Anions act as bases by donating a pair of electrons. Here, we'll dive into how particular anions donate electrons and how this influences their basicity.

Let's start with the ethyl anion (\(\text{CH}_3\text{CH}_2\)). This anion benefits from the electron-donating ability of the alkyl group, making it highly favorable for electron donation.

The amide anion (\(\text{NH}_2\)) is also highly effective at donating electrons due to the nitrogen atom's lone pair.
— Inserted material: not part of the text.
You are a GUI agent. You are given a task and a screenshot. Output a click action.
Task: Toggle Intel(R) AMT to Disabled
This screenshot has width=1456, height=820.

This makes it a strong base, although not as strong as the ethyl anion.

The acetylide anion (\(\text{HC} \equiv \text{C}\)), with its triple-bond structure, is less capable of donating electrons. The electron density is heavily centered around the triple bond, making it less readily available for donation.

Finally, the hydroxide anion (\(\text{OH}\)) is the weakest base in this group due to the high electronegativity of oxygen. Oxygen holds onto its electrons more tightly, making it less likely to donate them compared to the other anions discussed.

Thus, the electron-donating capability of anions significantly influences their basicity, with stronger electron donors generally resulting in stronger bases.